Researchers at the University of California, Los Angeles (UCLA) have unveiled a breakthrough in optical information transfer through random diffusers. Published on July 2, 2026, in Laser & Photonics Reviews, this innovative approach utilizes interleaved diffractive networks to tackle the significant challenges posed by random scattering media in fields like biomedical imaging, telecommunications, and remote sensing.
Understanding Interleaved Diffractive Networks
The transmission of optical information through turbid or diffusive mediums, such as biological tissue, often leads to severe distortion of the original image. To address this, UCLA's research team introduced a cascaded diffractive optical network composed of passive, spatially structured layers that are interleaved within the scattering medium. This configuration allows for optimized diffractive layers to reshape the optical field and mitigate the effects of scattering.
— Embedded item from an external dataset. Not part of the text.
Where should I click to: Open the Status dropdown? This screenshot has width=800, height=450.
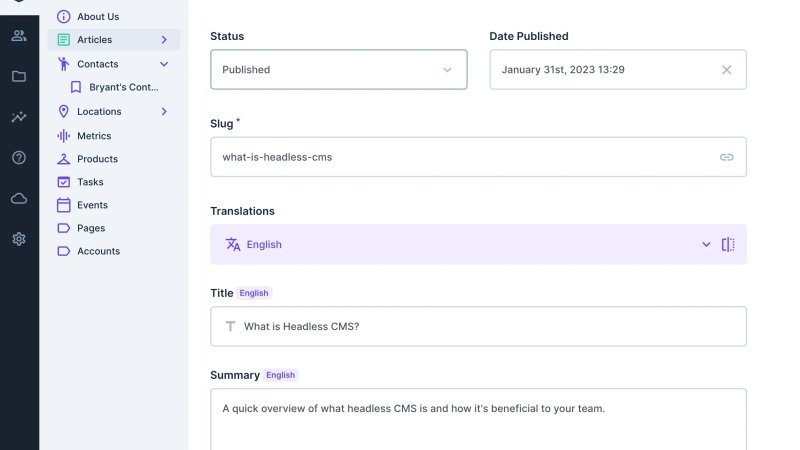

By embedding these layers throughout the scattering volume, the system enhances the recovery of object information after it has passed through random and unknown diffusers. The performance of this all-optical architecture is influenced by critical physical parameters, including the depth of the diffractive processor and the spatial arrangement of its layers.
Hybrid Optical-Digital System for Enhanced Image Recovery
In addition to the interleaved diffractive networks, the research team developed a hybrid optical-digital system. This design combines the passive diffractive processor with a jointly trained digital neural network, resulting in improved information recovery even under conditions of unknown random rotations, shifts, and scaling. This adaptability demonstrates the method's effectiveness in real-world imaging scenarios.